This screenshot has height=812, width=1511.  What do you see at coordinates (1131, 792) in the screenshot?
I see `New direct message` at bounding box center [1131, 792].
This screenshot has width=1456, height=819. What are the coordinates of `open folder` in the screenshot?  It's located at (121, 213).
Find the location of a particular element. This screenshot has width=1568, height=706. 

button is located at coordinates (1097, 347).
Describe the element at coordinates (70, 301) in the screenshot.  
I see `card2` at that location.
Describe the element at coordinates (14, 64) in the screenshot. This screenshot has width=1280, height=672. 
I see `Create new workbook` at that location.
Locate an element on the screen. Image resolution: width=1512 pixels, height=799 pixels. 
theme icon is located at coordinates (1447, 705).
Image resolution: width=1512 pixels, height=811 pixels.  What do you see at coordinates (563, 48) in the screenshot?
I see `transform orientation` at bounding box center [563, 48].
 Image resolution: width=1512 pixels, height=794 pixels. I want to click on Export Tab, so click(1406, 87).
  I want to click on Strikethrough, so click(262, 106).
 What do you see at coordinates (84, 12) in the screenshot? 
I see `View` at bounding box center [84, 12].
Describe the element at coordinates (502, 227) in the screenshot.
--------
PROBLEM STATEMENT – Switch "Describe" to "Identify" in the data, beginning at the line that contains "This screenshot has width=1456, height=819." and stopping after the line that contains "theme icon is". Return only those lines, with all else unchanged.

EXERCISE RESPONSE –
This screenshot has width=1456, height=819. What are the coordinates of `open folder` in the screenshot?  It's located at (121, 213).
Find the location of a particular element. This screenshot has width=1568, height=706. 

button is located at coordinates (1097, 347).
Identify the element at coordinates (70, 301) in the screenshot.  
I see `card2` at that location.
Identify the element at coordinates (14, 64) in the screenshot. This screenshot has width=1280, height=672. 
I see `Create new workbook` at that location.
Locate an element on the screen. Image resolution: width=1512 pixels, height=799 pixels. 
theme icon is located at coordinates (1447, 705).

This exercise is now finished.